GlaxoSmithKline has unveiled positive interim results from mid-stage trials of a Covid-19 vaccine it is developing with the Canadian biotech firm Medicago, a day after releasing strong data from its vaccine collaboration with the French drugmaker Sanofi.
The double dose of positive vaccine news gives GSK a boost at a time when its chief executive, Emma Walmsley, is under intense pressure from a new activist investor, the New York hedge fund Elliott Management, which took a sizeable stake in April.
The UK drugmaker and Quebec-based Medicago said the vaccine, a plant-based jab, triggered protective antibody levels 10 times higher than in patients recovering from Covid-19. The response was similar in all age groups who were given two doses three weeks apart, without serious side-effects.
Up to 30,000 volunteers are enrolling for phase 3 trials of the Medicago vaccine, which can be stored in the fridge, in Canada, the US, the UK and Brazil. It has received fast-track designation by the US health regulator and the companies hope it will be on the market in late summer or early autumn.

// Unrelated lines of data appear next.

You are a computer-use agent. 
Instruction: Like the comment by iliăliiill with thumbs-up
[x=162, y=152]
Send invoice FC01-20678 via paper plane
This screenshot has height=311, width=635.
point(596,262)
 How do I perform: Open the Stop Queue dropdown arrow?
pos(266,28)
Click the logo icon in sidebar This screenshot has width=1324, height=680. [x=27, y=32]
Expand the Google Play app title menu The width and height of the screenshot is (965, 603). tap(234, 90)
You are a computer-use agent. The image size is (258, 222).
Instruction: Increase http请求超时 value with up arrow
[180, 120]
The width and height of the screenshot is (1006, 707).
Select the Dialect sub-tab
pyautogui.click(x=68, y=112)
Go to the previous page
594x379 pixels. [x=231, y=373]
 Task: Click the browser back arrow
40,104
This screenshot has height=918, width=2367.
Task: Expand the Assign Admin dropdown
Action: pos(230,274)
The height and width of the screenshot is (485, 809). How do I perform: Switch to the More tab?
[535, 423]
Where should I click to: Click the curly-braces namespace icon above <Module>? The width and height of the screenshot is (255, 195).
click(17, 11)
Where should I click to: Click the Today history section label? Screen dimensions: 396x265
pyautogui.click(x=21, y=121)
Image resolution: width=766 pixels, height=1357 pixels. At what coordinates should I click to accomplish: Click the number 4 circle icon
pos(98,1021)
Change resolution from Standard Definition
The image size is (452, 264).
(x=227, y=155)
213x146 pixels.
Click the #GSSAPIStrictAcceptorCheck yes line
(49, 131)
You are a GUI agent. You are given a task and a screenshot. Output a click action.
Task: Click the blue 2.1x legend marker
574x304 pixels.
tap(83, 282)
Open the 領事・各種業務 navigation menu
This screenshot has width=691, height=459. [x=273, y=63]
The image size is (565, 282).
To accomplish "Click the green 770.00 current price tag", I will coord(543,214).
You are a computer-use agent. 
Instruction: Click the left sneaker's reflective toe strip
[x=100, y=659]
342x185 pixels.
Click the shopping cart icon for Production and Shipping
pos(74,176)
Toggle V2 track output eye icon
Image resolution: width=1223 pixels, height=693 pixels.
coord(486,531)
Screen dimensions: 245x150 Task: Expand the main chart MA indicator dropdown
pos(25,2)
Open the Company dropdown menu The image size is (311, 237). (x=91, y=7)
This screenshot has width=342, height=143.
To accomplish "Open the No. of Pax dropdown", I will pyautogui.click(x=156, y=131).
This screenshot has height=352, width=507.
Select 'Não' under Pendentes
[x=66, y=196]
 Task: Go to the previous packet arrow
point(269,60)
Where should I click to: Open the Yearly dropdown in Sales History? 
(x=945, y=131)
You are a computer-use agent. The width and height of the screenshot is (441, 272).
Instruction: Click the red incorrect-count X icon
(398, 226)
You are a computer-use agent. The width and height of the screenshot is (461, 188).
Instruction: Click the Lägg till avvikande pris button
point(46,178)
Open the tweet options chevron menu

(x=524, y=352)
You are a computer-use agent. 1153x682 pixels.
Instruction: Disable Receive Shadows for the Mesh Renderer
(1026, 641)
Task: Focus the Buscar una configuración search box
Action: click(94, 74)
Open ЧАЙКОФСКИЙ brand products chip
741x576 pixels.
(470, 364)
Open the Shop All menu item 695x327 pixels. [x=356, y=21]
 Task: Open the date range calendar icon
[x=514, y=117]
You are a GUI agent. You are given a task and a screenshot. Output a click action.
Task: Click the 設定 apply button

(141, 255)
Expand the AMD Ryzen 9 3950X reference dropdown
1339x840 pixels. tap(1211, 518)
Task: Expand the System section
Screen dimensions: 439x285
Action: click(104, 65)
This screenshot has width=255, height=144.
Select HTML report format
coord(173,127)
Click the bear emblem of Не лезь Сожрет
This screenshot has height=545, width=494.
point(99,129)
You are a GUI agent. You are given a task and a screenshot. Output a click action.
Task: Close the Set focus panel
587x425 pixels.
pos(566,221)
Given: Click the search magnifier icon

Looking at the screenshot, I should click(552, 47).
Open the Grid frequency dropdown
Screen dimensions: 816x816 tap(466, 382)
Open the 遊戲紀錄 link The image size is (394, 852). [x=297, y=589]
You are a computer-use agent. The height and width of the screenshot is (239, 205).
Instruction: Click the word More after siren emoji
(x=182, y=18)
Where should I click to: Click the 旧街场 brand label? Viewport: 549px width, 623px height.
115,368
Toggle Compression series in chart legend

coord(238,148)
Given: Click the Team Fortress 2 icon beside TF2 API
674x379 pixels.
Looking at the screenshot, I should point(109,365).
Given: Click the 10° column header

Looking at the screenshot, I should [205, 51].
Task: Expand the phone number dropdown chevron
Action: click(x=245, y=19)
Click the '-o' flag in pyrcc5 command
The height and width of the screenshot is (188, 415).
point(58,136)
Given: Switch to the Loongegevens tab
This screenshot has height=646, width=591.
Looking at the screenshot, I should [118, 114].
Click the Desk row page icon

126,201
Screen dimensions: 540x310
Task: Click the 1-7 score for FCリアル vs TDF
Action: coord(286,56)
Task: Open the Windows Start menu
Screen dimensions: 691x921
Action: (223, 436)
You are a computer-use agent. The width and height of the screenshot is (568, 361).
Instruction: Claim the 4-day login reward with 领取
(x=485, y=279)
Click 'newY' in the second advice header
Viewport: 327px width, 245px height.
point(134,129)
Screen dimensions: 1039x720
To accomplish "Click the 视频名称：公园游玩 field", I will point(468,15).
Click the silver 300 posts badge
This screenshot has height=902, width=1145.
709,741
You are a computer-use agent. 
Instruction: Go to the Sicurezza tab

Many low- and middle-income countries are struggling to get enough Covid shots to vaccinate their populations. India’s crisis is worsening, with a record 4,329 deaths in the last 24 hours.
GSK is providing an adjuvant, designed to boost the body’s immune response, to the vaccine developed by Medicago, similar to its collaboration with Sanofi.
The vaccine project with Sanofi has suffered delays, but on Monday, GSK and Sanofi said interim results from a mid-stage trial showed a “strong neutralising antibody response” in all adult age groups, and raised no safety concerns, which means the jab will move into late-stage clinical trials within weeks and could be on the market at the end of the year.
Walmsley, who plans to split the GSK consumer healthcare arm off from the pharmaceuticals and vaccine business next year, is under pressure to improve the company’s performance. The share price has fallen 15% since she took the helm four years ago, as the firm battles to keep up with rivals and rebuild its portfolio of new medicines.
David Cumming, the chief investment officer at Aviva Investors, became the first big shareholder to speak out publicly this week, saying that GSK’s potential was “not being realised” and that “the jury is still out on her future”.
However, GSK’s biggest investor BlackRock, along with Dodge & Cox and Royal London Asset Management, have reportedly pledged their support for management. It is thought that many investors support the firm’s strategy and do not want management to become distracted from that.